+++ Exercise data +++
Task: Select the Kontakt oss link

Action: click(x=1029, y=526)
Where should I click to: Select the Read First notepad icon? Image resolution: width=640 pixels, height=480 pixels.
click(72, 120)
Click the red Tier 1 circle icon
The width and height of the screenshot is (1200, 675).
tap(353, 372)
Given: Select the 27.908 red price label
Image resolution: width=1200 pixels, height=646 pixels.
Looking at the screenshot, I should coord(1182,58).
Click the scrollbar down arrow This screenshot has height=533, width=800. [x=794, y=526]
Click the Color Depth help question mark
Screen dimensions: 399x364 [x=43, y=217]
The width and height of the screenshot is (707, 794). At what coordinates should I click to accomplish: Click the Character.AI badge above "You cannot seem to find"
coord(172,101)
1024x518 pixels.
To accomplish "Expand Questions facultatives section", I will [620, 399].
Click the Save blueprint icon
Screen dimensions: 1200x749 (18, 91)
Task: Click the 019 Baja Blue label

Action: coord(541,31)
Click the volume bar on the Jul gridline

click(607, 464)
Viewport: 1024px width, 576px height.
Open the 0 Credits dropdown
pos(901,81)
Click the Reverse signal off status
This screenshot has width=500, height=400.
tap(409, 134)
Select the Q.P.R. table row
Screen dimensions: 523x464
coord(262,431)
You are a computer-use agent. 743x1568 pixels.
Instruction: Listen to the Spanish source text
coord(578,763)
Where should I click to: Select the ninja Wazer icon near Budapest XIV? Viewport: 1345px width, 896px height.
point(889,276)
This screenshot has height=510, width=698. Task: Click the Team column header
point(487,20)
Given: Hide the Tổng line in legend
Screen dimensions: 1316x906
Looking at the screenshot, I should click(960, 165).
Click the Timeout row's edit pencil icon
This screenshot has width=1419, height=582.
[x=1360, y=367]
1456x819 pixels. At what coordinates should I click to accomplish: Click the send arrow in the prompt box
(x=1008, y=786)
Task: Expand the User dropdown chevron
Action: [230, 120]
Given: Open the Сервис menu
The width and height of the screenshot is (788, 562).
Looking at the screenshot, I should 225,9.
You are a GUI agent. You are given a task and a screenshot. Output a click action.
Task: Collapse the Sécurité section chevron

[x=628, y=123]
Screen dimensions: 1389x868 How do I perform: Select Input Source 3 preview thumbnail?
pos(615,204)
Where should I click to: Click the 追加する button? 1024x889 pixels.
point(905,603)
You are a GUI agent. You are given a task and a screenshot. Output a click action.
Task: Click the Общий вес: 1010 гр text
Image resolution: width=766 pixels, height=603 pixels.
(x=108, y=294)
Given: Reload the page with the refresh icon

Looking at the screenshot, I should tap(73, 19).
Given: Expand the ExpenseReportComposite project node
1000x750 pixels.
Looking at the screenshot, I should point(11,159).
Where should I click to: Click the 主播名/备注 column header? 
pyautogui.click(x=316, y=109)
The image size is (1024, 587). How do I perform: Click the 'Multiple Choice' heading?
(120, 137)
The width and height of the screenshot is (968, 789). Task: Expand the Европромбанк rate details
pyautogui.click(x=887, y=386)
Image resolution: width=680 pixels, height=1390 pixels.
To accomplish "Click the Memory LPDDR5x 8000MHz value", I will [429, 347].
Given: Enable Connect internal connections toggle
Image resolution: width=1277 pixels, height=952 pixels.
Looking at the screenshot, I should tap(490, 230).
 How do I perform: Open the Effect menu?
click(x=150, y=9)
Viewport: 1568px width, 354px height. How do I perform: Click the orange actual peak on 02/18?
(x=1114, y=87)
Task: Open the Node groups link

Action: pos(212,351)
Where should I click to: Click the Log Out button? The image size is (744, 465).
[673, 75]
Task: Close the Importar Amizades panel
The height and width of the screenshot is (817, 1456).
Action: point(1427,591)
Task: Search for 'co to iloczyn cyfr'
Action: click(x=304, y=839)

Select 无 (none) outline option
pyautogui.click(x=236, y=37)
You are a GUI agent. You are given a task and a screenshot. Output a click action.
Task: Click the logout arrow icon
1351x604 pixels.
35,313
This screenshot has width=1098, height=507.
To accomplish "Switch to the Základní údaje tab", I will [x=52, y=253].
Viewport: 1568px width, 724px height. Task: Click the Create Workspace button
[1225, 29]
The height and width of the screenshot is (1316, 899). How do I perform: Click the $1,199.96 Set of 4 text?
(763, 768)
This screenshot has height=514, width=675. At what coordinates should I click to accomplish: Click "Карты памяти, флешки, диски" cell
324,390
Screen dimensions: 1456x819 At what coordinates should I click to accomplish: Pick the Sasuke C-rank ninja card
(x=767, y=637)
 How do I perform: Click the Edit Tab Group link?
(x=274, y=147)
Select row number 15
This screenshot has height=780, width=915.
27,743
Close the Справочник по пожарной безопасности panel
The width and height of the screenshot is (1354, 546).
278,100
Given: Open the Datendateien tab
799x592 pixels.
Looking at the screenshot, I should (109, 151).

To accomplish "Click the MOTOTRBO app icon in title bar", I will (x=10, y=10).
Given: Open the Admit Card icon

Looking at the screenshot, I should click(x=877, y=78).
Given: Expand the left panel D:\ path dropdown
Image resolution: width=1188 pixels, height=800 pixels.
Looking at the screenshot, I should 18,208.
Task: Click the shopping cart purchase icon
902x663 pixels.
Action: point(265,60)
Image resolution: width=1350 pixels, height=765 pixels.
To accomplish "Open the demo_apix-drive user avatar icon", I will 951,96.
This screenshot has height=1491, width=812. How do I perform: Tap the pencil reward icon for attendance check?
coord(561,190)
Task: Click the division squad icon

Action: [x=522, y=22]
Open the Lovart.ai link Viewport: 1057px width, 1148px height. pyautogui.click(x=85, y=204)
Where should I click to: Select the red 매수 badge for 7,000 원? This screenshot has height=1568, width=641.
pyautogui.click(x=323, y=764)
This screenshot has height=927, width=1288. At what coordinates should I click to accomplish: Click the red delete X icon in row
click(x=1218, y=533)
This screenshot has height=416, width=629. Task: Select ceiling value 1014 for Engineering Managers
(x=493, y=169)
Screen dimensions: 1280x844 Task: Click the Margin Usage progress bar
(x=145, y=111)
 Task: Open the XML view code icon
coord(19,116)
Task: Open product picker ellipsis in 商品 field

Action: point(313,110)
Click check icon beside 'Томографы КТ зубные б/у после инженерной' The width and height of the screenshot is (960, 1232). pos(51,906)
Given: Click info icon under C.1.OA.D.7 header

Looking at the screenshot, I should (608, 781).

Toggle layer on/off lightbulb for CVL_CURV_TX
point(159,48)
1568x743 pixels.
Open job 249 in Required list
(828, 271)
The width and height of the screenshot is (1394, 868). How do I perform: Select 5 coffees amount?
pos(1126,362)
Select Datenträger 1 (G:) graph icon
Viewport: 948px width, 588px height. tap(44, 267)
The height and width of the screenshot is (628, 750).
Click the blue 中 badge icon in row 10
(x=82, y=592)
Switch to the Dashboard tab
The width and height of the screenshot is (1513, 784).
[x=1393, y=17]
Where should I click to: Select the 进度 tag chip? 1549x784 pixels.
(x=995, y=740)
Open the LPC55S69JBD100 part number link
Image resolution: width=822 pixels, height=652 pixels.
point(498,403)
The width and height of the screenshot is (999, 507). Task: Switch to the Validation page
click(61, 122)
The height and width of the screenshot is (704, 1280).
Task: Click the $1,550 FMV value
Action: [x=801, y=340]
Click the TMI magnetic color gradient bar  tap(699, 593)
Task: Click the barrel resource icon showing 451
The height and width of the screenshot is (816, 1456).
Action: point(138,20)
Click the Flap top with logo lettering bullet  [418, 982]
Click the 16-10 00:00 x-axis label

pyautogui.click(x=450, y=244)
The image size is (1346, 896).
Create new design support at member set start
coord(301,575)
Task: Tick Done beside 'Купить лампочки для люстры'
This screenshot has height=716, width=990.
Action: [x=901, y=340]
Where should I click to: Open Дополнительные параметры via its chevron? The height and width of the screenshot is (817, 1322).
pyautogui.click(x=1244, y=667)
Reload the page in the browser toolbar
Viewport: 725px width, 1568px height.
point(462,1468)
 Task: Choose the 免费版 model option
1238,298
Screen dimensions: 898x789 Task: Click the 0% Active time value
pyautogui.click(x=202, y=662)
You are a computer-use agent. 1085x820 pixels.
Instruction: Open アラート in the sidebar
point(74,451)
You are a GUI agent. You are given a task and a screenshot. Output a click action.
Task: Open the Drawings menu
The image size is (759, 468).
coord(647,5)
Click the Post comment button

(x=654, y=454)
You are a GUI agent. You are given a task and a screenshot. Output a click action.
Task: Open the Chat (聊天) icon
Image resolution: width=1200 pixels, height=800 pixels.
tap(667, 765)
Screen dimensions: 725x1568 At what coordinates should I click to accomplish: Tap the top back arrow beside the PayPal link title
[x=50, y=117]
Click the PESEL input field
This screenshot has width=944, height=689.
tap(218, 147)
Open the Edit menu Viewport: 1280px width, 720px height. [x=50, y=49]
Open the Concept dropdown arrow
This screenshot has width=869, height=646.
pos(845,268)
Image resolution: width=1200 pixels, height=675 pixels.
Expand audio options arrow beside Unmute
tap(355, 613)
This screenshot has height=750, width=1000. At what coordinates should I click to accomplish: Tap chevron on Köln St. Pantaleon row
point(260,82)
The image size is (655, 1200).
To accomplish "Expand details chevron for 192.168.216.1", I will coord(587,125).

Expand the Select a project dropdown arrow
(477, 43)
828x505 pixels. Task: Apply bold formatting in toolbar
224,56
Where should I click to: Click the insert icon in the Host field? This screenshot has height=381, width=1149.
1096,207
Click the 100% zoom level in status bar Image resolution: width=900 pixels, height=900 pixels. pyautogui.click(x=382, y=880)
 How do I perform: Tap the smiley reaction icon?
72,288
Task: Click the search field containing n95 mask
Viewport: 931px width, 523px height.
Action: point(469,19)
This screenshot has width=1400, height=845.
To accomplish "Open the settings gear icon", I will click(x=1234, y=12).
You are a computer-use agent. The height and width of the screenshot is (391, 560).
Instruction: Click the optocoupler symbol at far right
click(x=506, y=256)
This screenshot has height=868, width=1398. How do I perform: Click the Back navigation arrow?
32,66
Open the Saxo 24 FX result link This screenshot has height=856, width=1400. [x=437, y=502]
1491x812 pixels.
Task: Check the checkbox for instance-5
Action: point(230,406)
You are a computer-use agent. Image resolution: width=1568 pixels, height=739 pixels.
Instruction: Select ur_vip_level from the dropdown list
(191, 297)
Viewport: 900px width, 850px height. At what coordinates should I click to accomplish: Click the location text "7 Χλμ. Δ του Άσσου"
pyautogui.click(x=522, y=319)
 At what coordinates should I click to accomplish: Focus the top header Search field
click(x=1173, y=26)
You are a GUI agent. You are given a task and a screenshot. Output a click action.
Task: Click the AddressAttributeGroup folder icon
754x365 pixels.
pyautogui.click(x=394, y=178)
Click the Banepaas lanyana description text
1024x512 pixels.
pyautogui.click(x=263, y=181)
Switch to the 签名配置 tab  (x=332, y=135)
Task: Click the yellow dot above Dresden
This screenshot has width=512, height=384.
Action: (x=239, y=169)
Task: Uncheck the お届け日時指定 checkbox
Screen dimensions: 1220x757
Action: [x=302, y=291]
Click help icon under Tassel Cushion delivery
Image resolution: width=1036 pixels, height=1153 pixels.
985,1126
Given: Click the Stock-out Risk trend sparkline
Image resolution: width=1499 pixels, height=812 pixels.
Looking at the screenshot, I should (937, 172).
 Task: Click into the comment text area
+++
## Activity
If a line in the data above contains "Close", return that line.

## Expected answer
Task: Close the Importar Amizades panel
Close the Справочник по пожарной безопасности panel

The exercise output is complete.